Lamothy
Lamothy

Reputation: 347

Strange behavior of dmvnorm

It appears dnorm(x) and dmvnorm(x) (from mvtnorm package v1.0.5) generates the same result when x is of length 1. However, when working with integration function, the result for dmvnorm(x) seems to be quite off. Here is the example, I defined two integrand functions:

integrand1 <- function(x) 
{ pnorm((-2-sqrt(0.2)*x)/sqrt(0.8))*dmvnorm(x)} 

integrand2 <- function(x) 
{ pnorm((-2-sqrt(0.2)*x)/sqrt(0.8))*dnorm(x)} 

When evaluating at individual values, integrand1(x) = integrand2(x).

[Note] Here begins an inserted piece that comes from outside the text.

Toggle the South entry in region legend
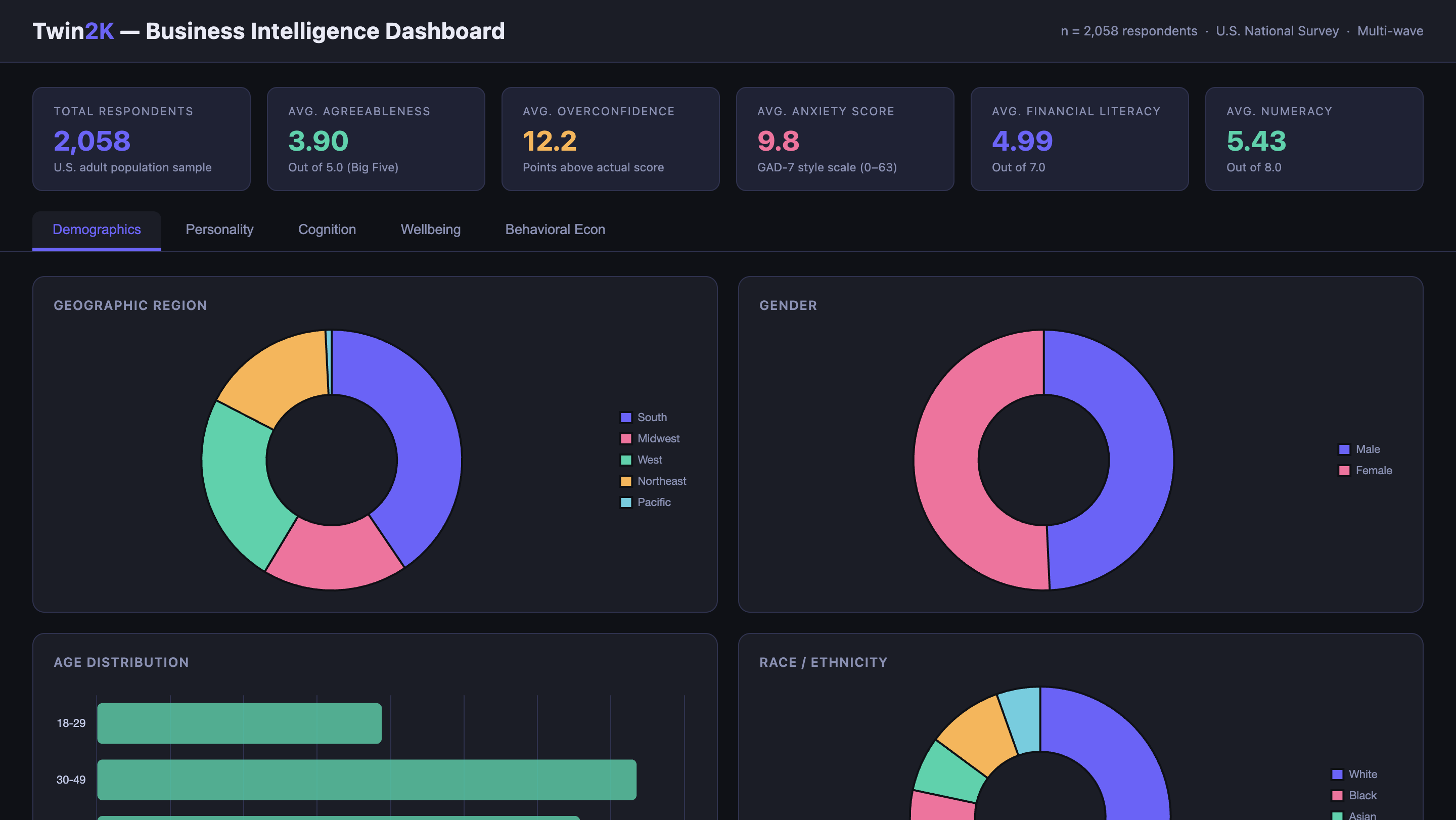This screenshot has height=820, width=1456. pos(645,417)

However, integration along these two functions generates totally different results:

integrate(integrand1,lower = -10,upper = 10)$value
[1] 7.567463e-236

integrate(integrand2,lower = -10,upper = 10)$value
[1] 0.02275013

Similar phenomena is also observed for curve function. Just wonder if it is a bug or I use it incorrectly.

Upvotes: 2

Views: 1154

Answers (1)

nicola
nicola

Reputation: 24490

It's not a bug. The dmvnorm function expects to evaluate the density distribution function of a multinormal, while dnorm handle single variate distributions. Let's see an example:

dnorm(1:5)
#[1] 2.419707e-01 5.399097e-02 4.431848e-03 1.338302e-04 1.486720e-06    
dmvnorm(1:5)
#[1] 1.151999e-14

First difference: dnorm returns a vector of length 5, while dmvnorm a single value. We note also that:

prod(dnorm(1:5))
#[1] 1.151999e-14

basically the same value returned by dmvnorm. In short, these are the difference:

  • dnorm(1:5) evaluates the density of a normal distribution at 1, then 2, 3, 4 and 5 with mean 0 and standard deviation 1. So we have 5 values.
  • dmvnorm is made to treat multivariate distributions. We now ask which are the density of a 5-variate multinormal (since we provided 1:5, i.e. a vector of length 5) where the first variable is at 1, the second at 2 and so on. The means are all zeroes and the covariance matrix is diag(5), i.e. a 5 dimensional identity matrix. Both are the default values, since we didn't specify them. See ?dmvnorm.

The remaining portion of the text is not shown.